:: Document passage ::
Spanish prime minister Pedro Sánchez said on Saturday that the flooding was almost certainly the worst in Europe this century as he announced the new toll and acknowledged “severe shortages” in the disaster zone and “municipalities buried in mud”.
The authorities continued to remove bodies from towns close to the city of Valencia with some effort focused on accessing vehicles piled up in underground car parks and tunnels that had been submerged in flood water in a matter of minutes.
Fernando Grande-Marlaska, the interior minister, said late on Friday: “It is impossible to know the number of missing people and it would be unwise for me to give a figure.” Rescuers have been unable to access some cut-off areas of the Valencia region.
The flooding, which was caused by torrential rain on Tuesday, is the worst natural disaster in modern Spanish history with a death toll surpassing floods that killed more than 200 people in Germany and Belgium in 2021.
Shell-shocked Spaniards have been absorbing horror stories of parents and children washed away by muddy torrents and elderly residents in inundated care homes screaming for help that never came.

:: Data extracts ::
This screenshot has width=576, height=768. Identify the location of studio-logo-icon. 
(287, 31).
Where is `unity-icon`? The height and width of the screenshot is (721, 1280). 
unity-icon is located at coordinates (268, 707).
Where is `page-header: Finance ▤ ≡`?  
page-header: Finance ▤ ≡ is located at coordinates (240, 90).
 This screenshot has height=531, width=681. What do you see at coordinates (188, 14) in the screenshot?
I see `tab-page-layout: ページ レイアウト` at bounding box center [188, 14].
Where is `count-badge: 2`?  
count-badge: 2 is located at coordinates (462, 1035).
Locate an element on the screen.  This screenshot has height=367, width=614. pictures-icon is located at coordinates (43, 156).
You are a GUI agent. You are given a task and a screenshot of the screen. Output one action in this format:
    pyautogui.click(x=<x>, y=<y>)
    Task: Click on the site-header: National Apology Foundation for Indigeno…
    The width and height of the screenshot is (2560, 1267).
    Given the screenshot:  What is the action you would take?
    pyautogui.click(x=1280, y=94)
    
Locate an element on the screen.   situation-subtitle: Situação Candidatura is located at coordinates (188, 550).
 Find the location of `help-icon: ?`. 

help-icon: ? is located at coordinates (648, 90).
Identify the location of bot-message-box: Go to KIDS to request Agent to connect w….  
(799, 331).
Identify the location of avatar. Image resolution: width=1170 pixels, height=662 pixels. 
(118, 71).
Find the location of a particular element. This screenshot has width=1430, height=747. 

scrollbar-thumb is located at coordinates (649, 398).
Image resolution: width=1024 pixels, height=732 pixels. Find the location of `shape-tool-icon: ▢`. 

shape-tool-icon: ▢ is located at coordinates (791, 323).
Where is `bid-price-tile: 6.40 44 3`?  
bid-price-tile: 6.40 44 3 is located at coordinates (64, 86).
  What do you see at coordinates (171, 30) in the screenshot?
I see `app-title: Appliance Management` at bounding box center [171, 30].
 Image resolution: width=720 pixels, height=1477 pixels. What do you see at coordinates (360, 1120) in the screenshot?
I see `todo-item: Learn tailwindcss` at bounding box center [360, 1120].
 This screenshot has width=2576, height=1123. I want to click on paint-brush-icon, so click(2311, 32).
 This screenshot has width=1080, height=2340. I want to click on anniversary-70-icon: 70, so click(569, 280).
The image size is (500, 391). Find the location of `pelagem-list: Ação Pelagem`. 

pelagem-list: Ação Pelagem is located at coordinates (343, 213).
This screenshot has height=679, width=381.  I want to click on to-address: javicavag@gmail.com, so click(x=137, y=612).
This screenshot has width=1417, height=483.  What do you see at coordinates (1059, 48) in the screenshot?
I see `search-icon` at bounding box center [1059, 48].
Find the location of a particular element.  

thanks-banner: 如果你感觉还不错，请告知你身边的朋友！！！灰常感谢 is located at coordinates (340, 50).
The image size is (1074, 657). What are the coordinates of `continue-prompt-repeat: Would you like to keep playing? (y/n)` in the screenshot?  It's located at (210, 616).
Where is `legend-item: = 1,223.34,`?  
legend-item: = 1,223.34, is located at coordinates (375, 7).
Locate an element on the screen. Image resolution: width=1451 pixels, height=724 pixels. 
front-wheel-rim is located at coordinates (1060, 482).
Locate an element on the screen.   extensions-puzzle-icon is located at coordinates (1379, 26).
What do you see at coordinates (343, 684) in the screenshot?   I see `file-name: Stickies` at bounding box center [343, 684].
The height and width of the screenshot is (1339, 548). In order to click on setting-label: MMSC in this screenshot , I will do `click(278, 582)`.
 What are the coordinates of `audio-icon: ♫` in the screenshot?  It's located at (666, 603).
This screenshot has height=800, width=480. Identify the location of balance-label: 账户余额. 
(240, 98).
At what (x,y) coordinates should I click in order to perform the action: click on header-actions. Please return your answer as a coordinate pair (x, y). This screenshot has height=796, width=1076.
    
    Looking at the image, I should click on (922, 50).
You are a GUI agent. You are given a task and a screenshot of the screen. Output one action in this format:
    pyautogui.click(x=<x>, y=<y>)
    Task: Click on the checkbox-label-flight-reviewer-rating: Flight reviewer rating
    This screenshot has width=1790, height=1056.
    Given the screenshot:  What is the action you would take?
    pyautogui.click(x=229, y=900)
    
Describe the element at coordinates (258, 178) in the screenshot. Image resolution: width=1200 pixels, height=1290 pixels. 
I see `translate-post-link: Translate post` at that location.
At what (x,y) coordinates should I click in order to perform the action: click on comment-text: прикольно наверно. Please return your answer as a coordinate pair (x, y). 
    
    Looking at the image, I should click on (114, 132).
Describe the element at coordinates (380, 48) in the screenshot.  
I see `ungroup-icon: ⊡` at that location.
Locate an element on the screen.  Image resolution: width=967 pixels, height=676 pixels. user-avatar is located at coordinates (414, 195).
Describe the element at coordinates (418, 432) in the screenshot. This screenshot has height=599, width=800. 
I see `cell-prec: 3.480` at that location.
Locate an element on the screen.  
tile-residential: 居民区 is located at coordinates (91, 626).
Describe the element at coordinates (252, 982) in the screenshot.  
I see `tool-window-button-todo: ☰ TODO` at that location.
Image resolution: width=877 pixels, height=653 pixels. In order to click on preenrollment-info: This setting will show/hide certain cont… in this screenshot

:: Written task ::
Please go on with the report on the Valencia floods, starting right after its final sentence. The entries have no connection to the text about the Valencia flooding.

:: Task result ::
In the worst hit areas, where supplies of food and clean water are running low, some people have resorted to looting. On Friday police said they had arrested 27 people for stealing from shops and offices in the Valencia area.
Sánchez said the national government would send 5,000 more military personnel to the disaster zone to supplement the 3,000 already there. It would also double the number of police officers dispatched there to 10,000, he said.
Referring to the rescue effort, Sánchez said: “I know we have to do better, but I also know we have to do it together, united.” With the Valencia regional government in charge of the operation, Sánchez said he was ready to respond to its requests.
After thousands of volunteers trekked to afflicted areas on Friday to help clean up, the Valencia government sought to bring order to efforts on Saturday by directing people first to an arts and science centre away from the flood zone that it has turned into a nerve centre.
The disaster has left the regional and central governments facing searching questions about why help has not come sooner and why alerts about the intense rain arrived late and lacked urgency.
The grave toll has also highlighted the response to extreme weather caused by climate change, as well as the extent of unauthorised construction over the years in zones vulnerable to flooding where buildings should have been tightly controlled.